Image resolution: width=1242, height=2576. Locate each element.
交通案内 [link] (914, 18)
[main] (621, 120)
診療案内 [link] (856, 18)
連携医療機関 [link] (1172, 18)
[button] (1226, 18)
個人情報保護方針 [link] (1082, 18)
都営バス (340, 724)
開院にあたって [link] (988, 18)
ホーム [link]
------
#### Work to complete:
Return a copy of each line in the entries that carries the string "link".

#### Problem solution:
交通案内 [link] (914, 18)
診療案内 [link] (856, 18)
連携医療機関 [link] (1172, 18)
個人情報保護方針 [link] (1082, 18)
開院にあたって [link] (988, 18)
ホーム [link]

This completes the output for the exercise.